[TASK REQUIREMENTS] Copy the passage on reconciling with the saints after miracles of vengeance word for word, from its first sentence to its last.

After a miracle of vengeance, the perpetrator was sometimes given an opportunity to reconcile themselves to the saints. Like awakening a saint, these petitions follow the same structure as those used by supplicants seeking beneficent miracles. For example, when Mazelina hit her child in St Augustine’s, the monks sang the penitential psalms on her behalf, and her punishment was reversed.103 Here we see both the role of the community and the penitential tone of the reconciliatory petition. This penitential tone is also found in the case of Osgod, a former noble of Edward the Confessor, who came to Edmund’s shrine drunk and was afflicted with a fit. Because of his noble status, Edward the Confessor asked that Osgod be sprinkled with holy water and have prayers, psalms and litanies performed on his behalf. Aelwine the sacristan offered his help, explaining that, in similar cases, possessed people had been cured through being carried to Edmund’s tomb and the monks of Bury praying for them there. Osgod was taken to the tomb and the monks, clothed in albs and kneeling, and sung the seven penitential psalms and a litany. Osgod came to his senses, acknowledged his sin and a hymn and praises were offered up to God and his saint. Osgod was grateful but never fully regained the strength of his hands.104 As noted previously, Archbishop Thomas of York apologised and confessed the sin of permitting the translation of Eata against the wishes of the saint and the people of Hexham. The Archbishop finally asked for the canons of Hexham to pray for him and was cured.105 Likewise, Bishop Herfast confessed his crimes before going to Edmund to pray for forgiveness for his lawsuit against Bury.106 A sacristan of St Augustine’s and the monk of Spalding also confessed their wrongs against Augustine and Guthlac respectively.107
Such behaviour was not limited to the clergy, with laity from an aristocratic landowner to a thief confessing their indiscretions to the saints.108 As with the awakening of a saint, we see a tone of humility in these petitions of reconciliation and reincorporation. Some of the forms of humility which were found in the clamor, such as prostration and the singing of the penitential psalms,109 are also found in the petitions surrounding the punitive miracles. Saints could be persuaded to restore those they had punished through correct behaviour and genuine contrition. But the reverse was true: the saints could take away a cure if a supplicant did not fulfil their part of the interaction.

[RECORDED INFORMATION]
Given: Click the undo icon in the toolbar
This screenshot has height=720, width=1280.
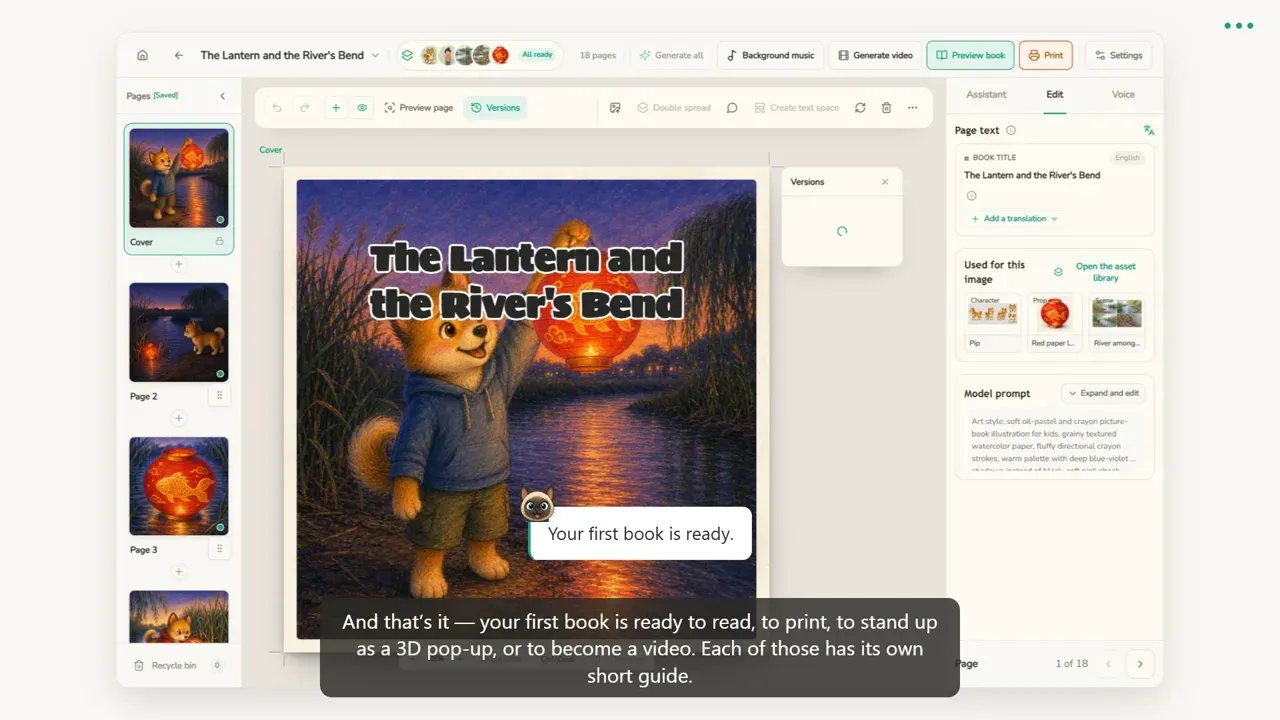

[THE OUTPUT]
After a miracle of vengeance, the perpetrator was sometimes given an opportunity to reconcile themselves to the saints. Like awakening a saint, these petitions follow the same structure as those used by supplicants seeking beneficent miracles. For example, when Mazelina hit her child in St Augustine’s, the monks sang the penitential psalms on her behalf, and her punishment was reversed.103 Here we see both the role of the community and the penitential tone of the reconciliatory petition. This penitential tone is also found in the case of Osgod, a former noble of Edward the Confessor, who came to Edmund’s shrine drunk and was afflicted with a fit. Because of his noble status, Edward the Confessor asked that Osgod be sprinkled with holy water and have prayers, psalms and litanies performed on his behalf. Aelwine the sacristan offered his help, explaining that, in similar cases, possessed people had been cured through being carried to Edmund’s tomb and the monks of Bury praying for them there. Osgod was taken to the tomb and the monks, clothed in albs and kneeling, and sung the seven penitential psalms and a litany. Osgod came to his senses, acknowledged his sin and a hymn and praises were offered up to God and his saint. Osgod was grateful but never fully regained the strength of his hands.104 As noted previously, Archbishop Thomas of York apologised and confessed the sin of permitting the translation of Eata against the wishes of the saint and the people of Hexham. The Archbishop finally asked for the canons of Hexham to pray for him and was cured.105 Likewise, Bishop Herfast confessed his crimes before going to Edmund to pray for forgiveness for his lawsuit against Bury.106 A sacristan of St Augustine’s and the monk of Spalding also confessed their wrongs against Augustine and Guthlac respectively.107
Such behaviour was not limited to the clergy, with laity from an aristocratic landowner to a thief confessing their indiscretions to the saints.108 As with the awakening of a saint, we see a tone of humility in these petitions of reconciliation and reincorporation. Some of the forms of humility which were found in the clamor, such as prostration and the singing of the penitential psalms,109 are also found in the petitions surrounding the punitive miracles. Saints could be persuaded to restore those they had punished through correct behaviour and genuine contrition. But the reverse was true: the saints could take away a cure if a supplicant did not fulfil their part of the interaction.